WORK TASK:
Using the records beneath, say how many lines contain the word "Click", without comment.

Content starts

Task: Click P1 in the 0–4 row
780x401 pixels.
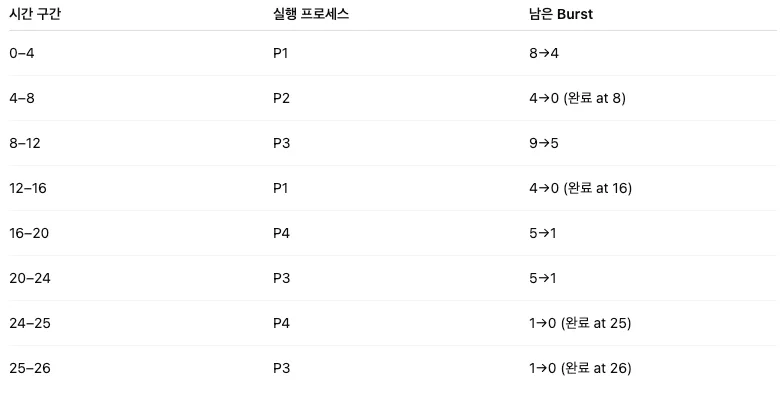Action: coord(281,53)
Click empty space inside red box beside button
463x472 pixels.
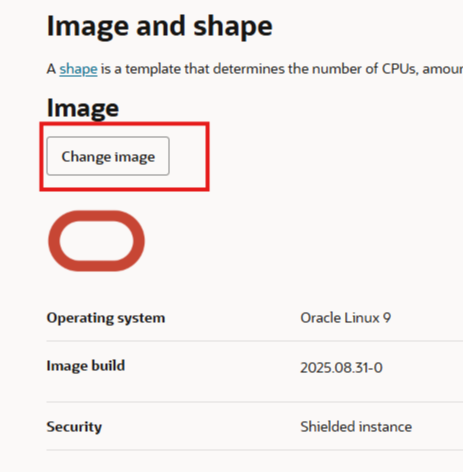tap(188, 156)
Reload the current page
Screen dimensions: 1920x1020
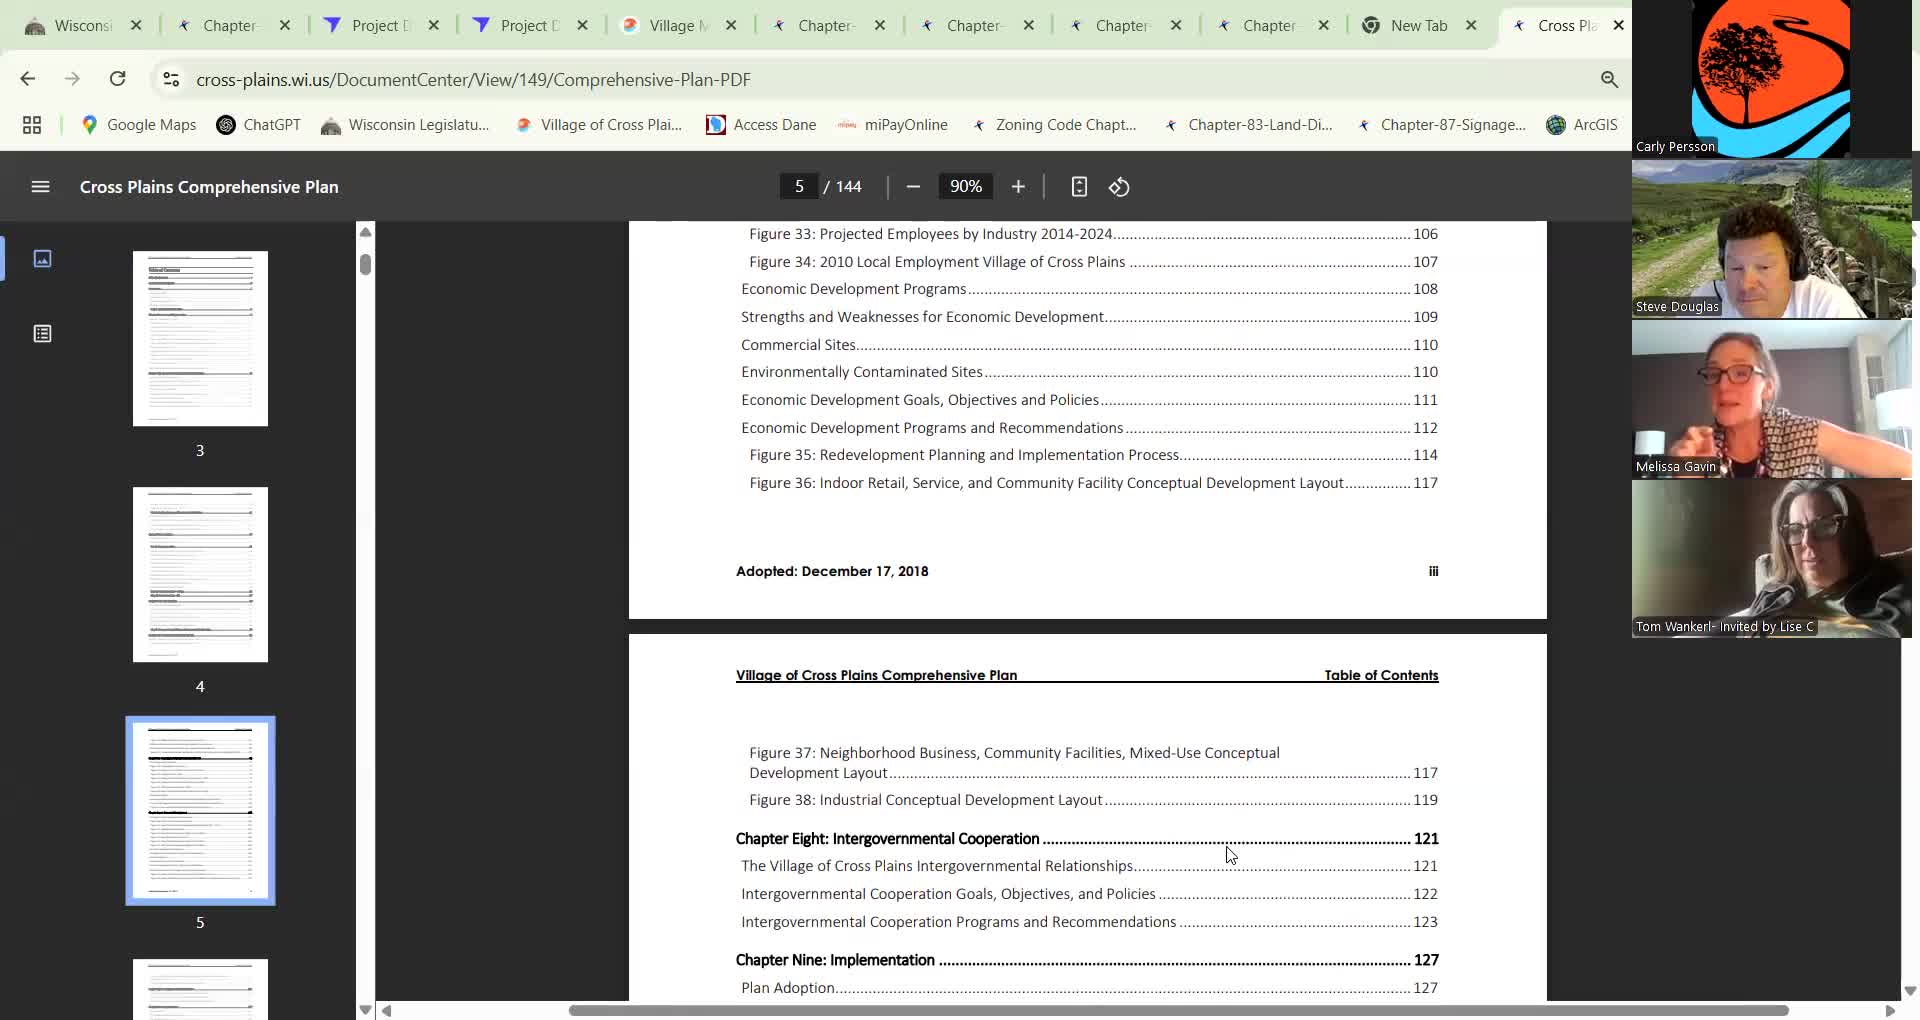pos(117,79)
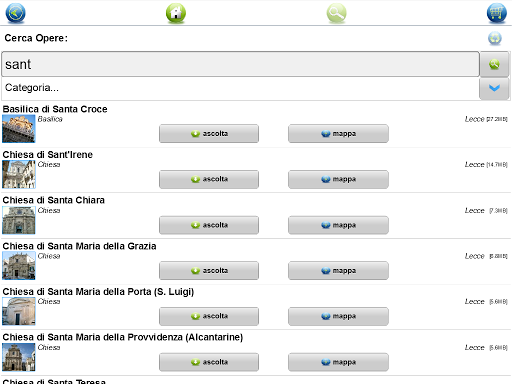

Content ends

TASK SOLUTION:
2